▶ **SUPPLIED DATA**
_____

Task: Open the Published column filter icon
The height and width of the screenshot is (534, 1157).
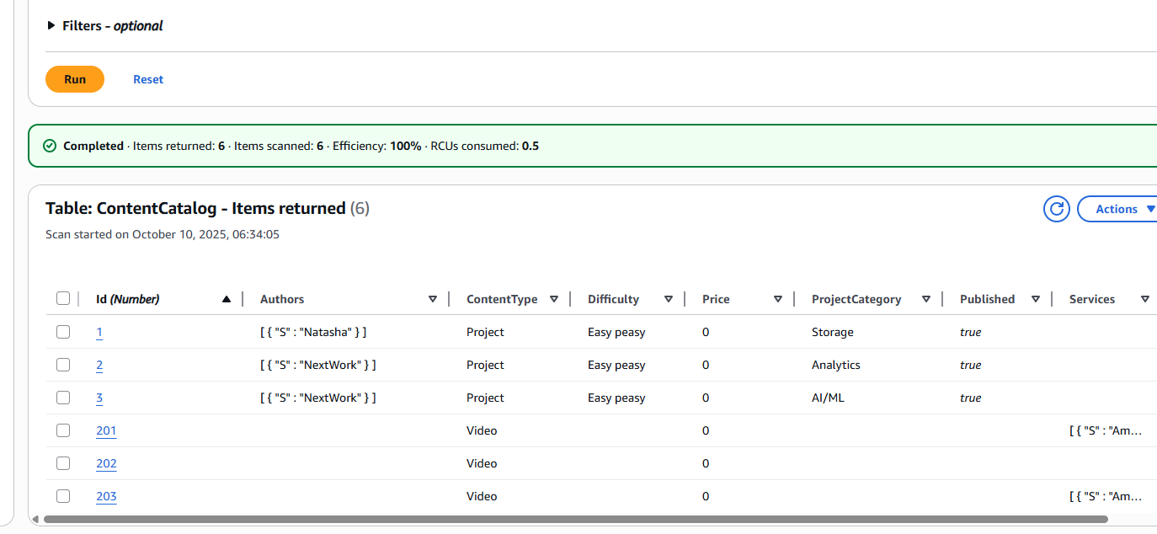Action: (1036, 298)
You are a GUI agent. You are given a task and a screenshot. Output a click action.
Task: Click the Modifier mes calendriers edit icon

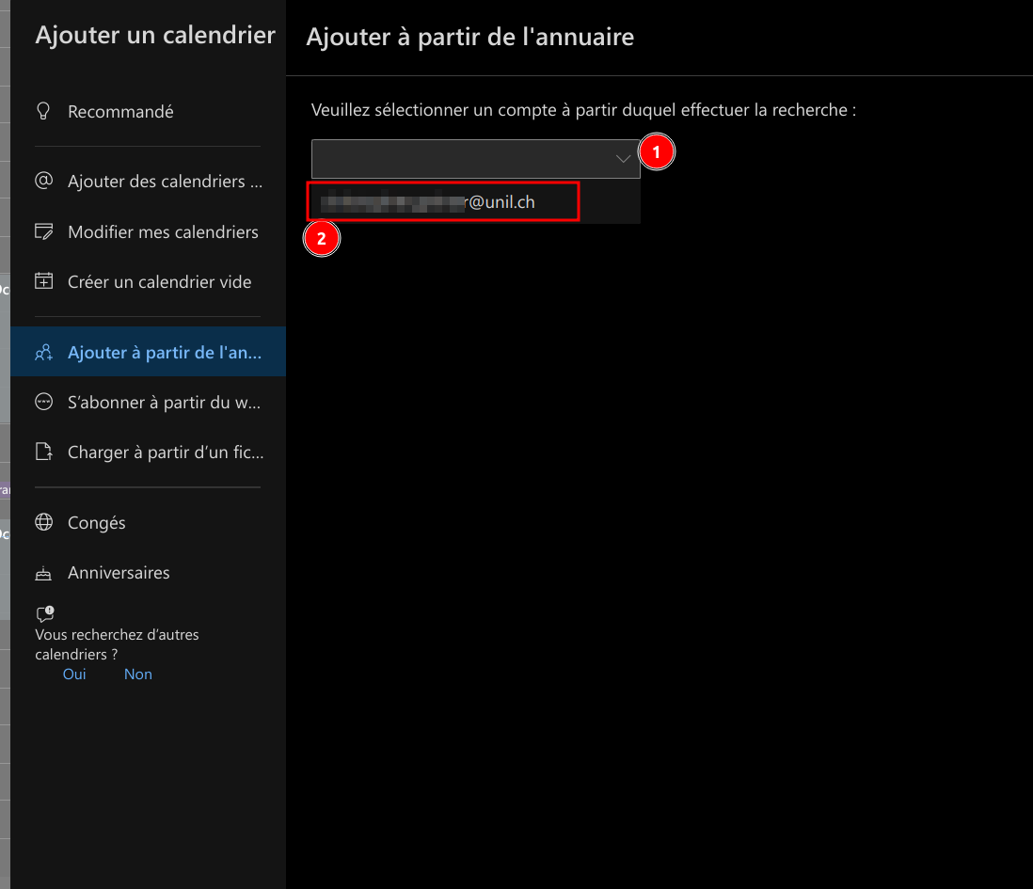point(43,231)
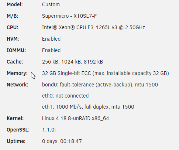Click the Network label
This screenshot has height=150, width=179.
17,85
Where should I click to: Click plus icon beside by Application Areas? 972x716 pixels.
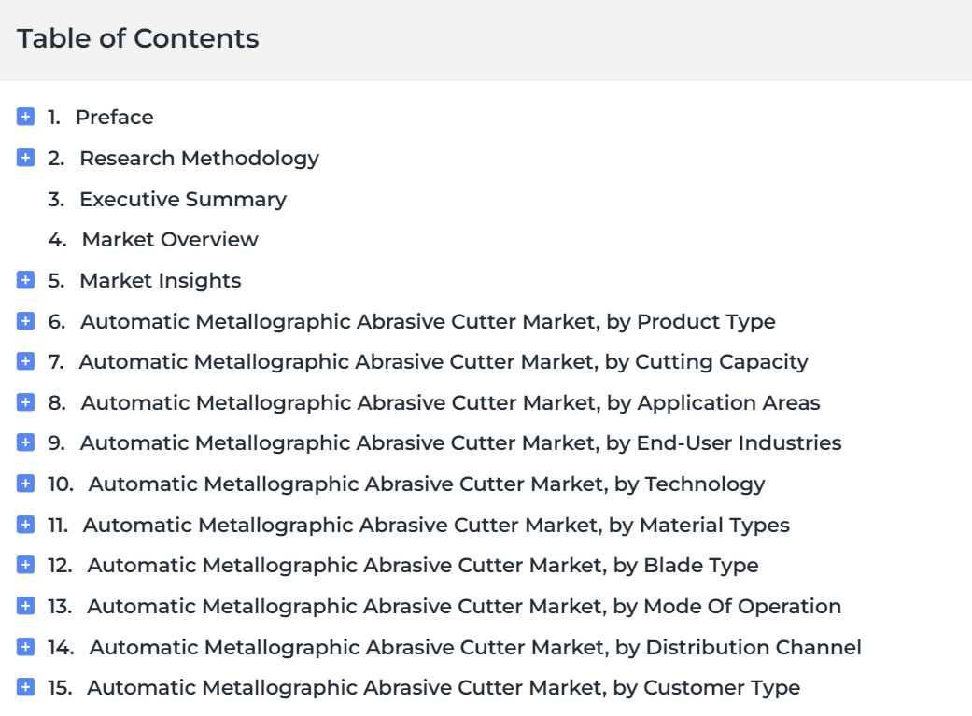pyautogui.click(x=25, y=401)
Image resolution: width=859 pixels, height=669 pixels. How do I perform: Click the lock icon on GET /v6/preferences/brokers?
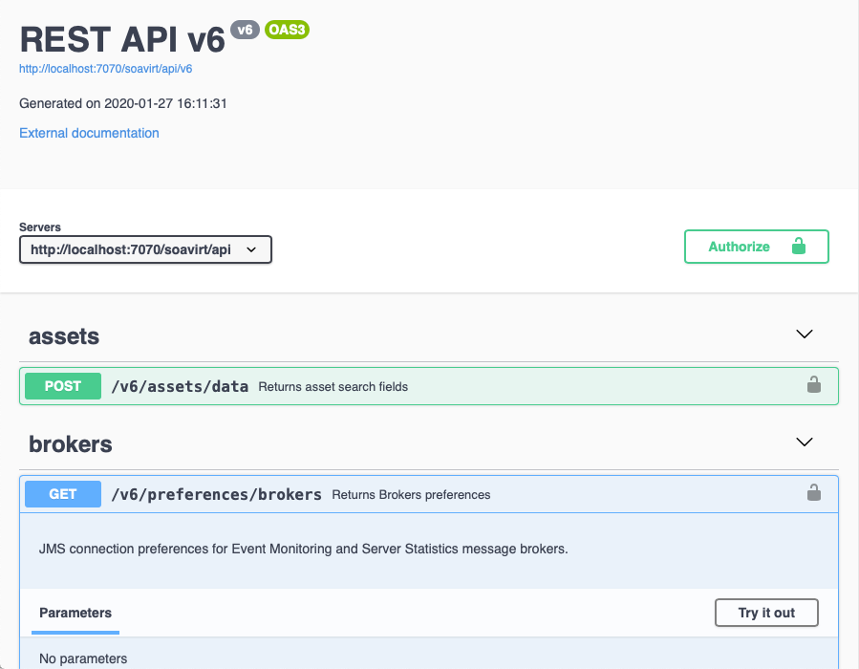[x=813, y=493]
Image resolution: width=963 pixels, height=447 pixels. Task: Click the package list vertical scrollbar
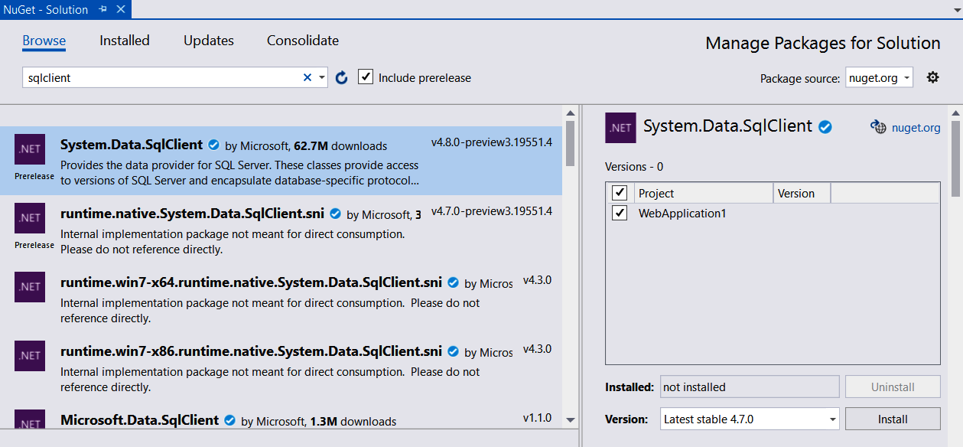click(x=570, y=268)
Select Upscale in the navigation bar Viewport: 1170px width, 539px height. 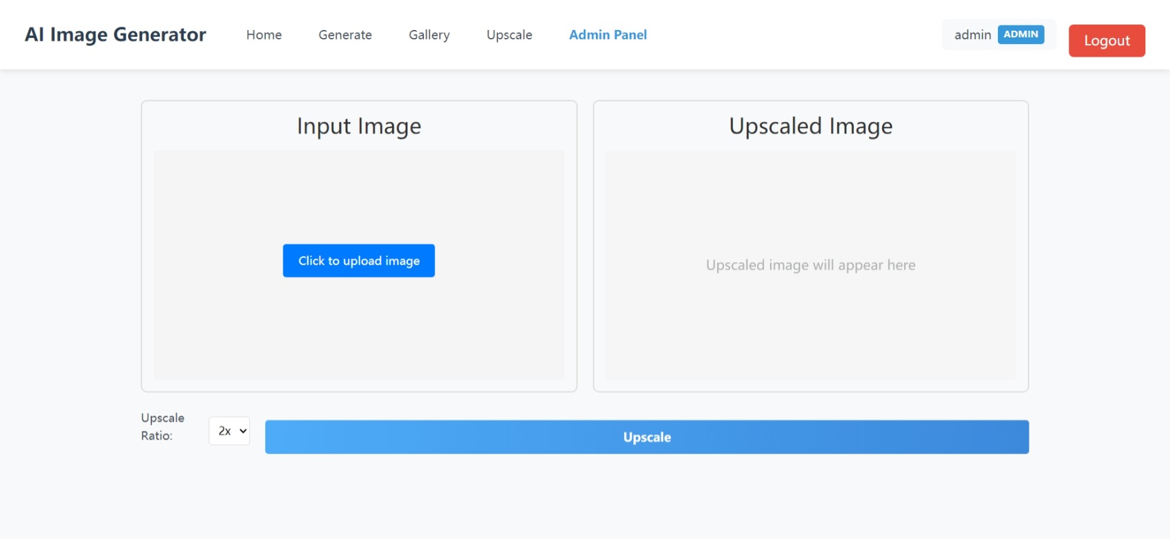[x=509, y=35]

_____

▶ **EXERCISE BRIEF**
Copy exactly, and only, the lines from the first line of the material through the line that contains "You are a GUI", both ends kept; no pictures.

▶ **SOLUTION TO THIS EXERCISE**
Task: Open the Published column filter icon
The height and width of the screenshot is (534, 1157).
Action: (1036, 298)
You are a GUI agent. You are given a task and a screenshot. Output a click action.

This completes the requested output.